Exercise brief: Each line from the one containing "The height and" to the end of the entries below is to be set down exactly; the pictures are not.

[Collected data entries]
------------
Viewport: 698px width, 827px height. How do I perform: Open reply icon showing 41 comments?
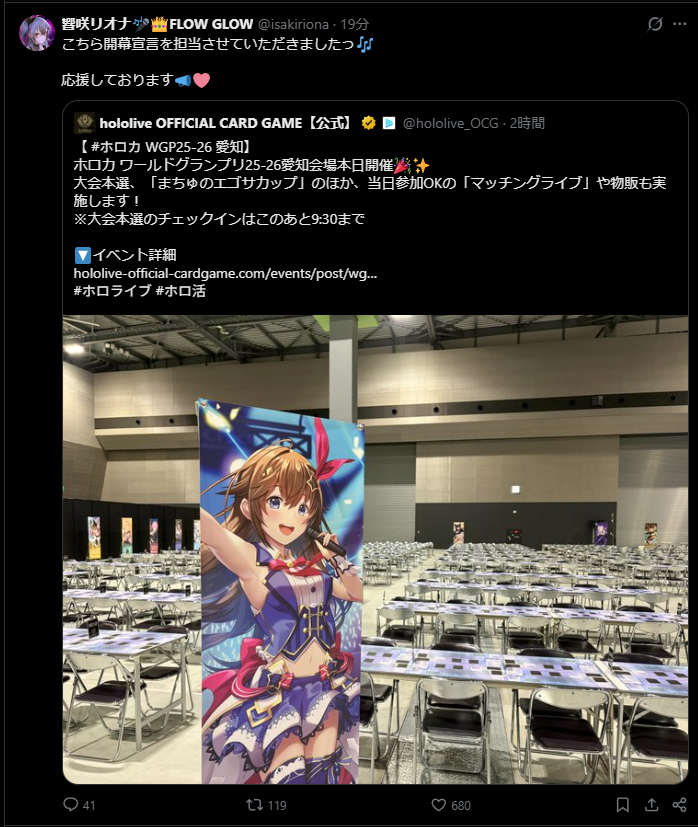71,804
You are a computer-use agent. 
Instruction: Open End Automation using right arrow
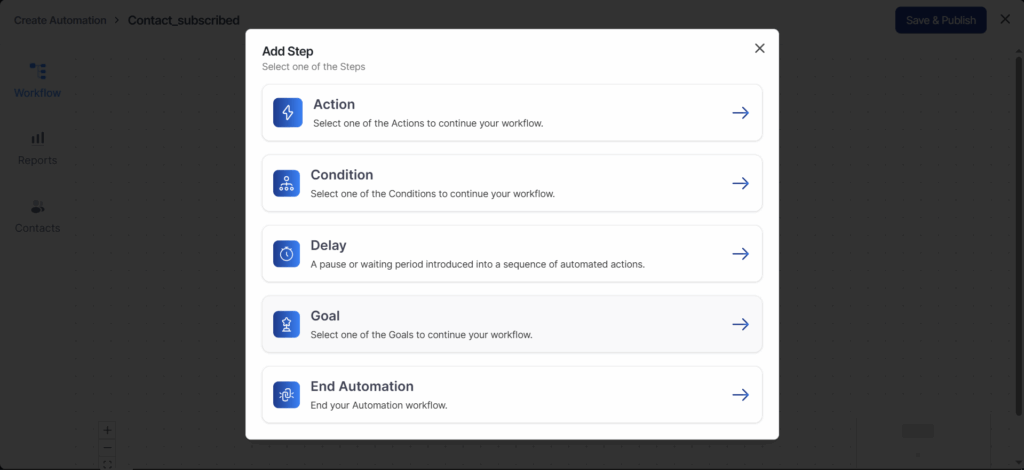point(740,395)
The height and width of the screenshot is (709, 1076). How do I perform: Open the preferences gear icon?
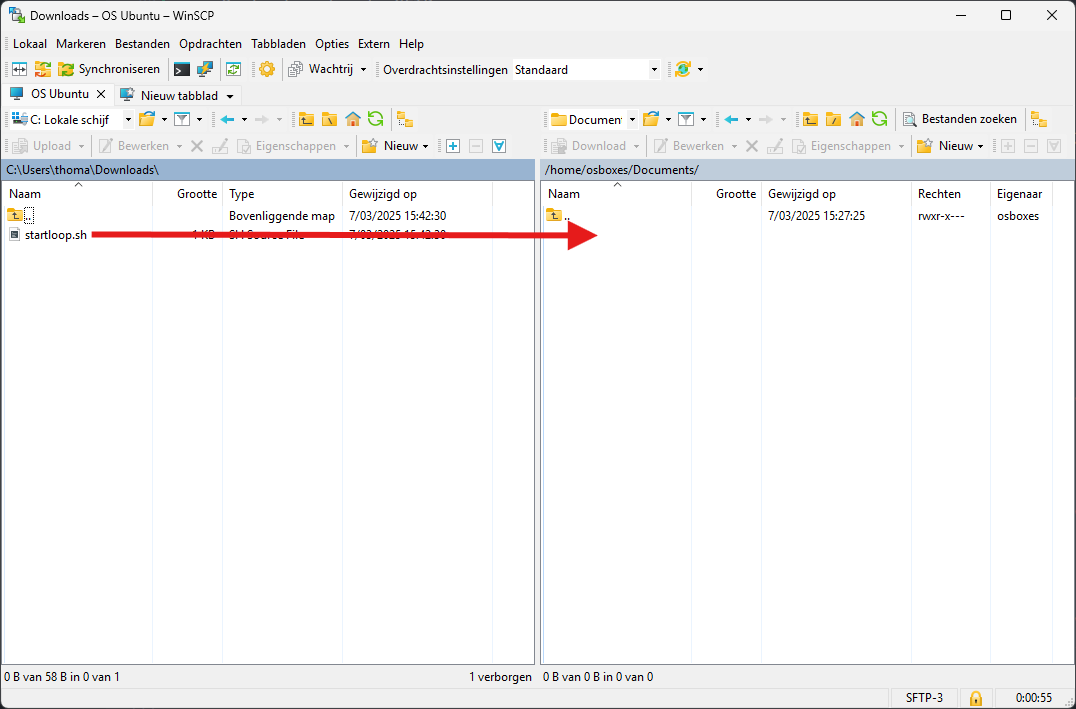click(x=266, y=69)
------------
Solution:
The height and width of the screenshot is (709, 1076). How do I perform: Open the preferences gear icon?
click(x=266, y=69)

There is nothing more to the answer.